Hartree energy is defined as
\(E_H=2R_Hhc\)
From the post "Looking for Murder" dated 13 Oct 2018 it was proposed that,
\(R_H=\cfrac{1}{2\pi a_{\psi\,c}}\)
where \(R_H\) is the Rydberg constant
So,
\(E_H=2*\cfrac{hc}{2\pi a_{\psi\,c}}\)
but
\(f=\cfrac{c}{\lambda_{\psi\,c}}=\cfrac{c}{2\pi a_{\psi\,c}}\)
as
\(\lambda_{\psi\,c}=2\pi a_{\psi\,c}\)
we have,
\(E_H=2*hf_{\psi\,c}\) --- (*)
which only confirms that the prposed definition for \(R_H\) in the post "Looking for Murder" dated 13 Oct 2018 is dimensionally correct.
In the definition for Harttree Energy, this energy is approximately the electric potential energy of the hydrogen atom in its ground state and, by the virial theorem, approximately twice its ionization energy; the relationships are not exact because of the finite mass of the nucleus of the hydrogen atom and relativistic corrections.
\(a_{\psi}=14.77\,nm\) is a particle defined by \(\psi\) in circular motion; Hartree Energy sees an electron in orbit around a hydrogen nucleus.
This contention is not new and has been resolved by thinking that the electron is a wave going in orbit.
The posts presented here however, takes the view that the electron is made up of a \(\psi\) wave warped around a sphere. A \(\psi\) wave in circular motion. Enegry changes of this wave result in the spectral lines. The electron need not be in orbit around the hydrogen nucleus.
The size of a hydrogen atom is in the range of \(\times 10^{-15}\) meters, \(fm\),
but a consistent \(a_{\psi\,c}\), according to (*) is in the range of tenth of \(\times 10^{-9}\).
An electron at \(a_{\psi\,c}\) from the hydrogen nucleus cannot be at the ground state.
A particle, however, can have a force field around it up to \(\times10^{-9}\) meters.
Good night...

════════

# [SHORT PROBLEM 1]
Print the stretch of the Hartree energy post from "This contention is" through "the ground state.", reproducing it word for word.
# [SHORT PROBLEM 2]
Answer these questions from the Hartree energy post:
(a) What date is given for the post "Looking for Murder"?
(b) What value is stated for \(a_{\psi}\)?
(c) What do energy changes of the \(\psi\) wave result in?

# [MATERIAL PROVIDED]
════════

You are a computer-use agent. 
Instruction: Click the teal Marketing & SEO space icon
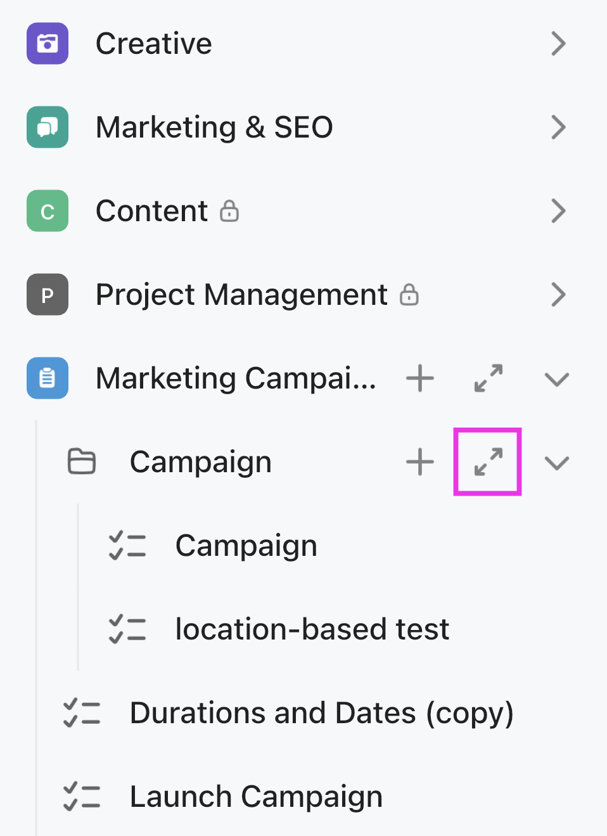pyautogui.click(x=47, y=127)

════════

# [RESULT 1]
This contention is not new and has been resolved by thinking that the electron is a wave going in orbit.
The posts presented here however, takes the view that the electron is made up of a \(\psi\) wave warped around a sphere. A \(\psi\) wave in circular motion. Enegry changes of this wave result in the spectral lines. The electron need not be in orbit around the hydrogen nucleus.
The size of a hydrogen atom is in the range of \(\times 10^{-15}\) meters, \(fm\),
but a consistent \(a_{\psi\,c}\), according to (*) is in the range of tenth of \(\times 10^{-9}\).
An electron at \(a_{\psi\,c}\) from the hydrogen nucleus cannot be at the ground state.

# [RESULT 2]
(a) 13 Oct 2018
(b) 14.77 nm
(c) The spectral lines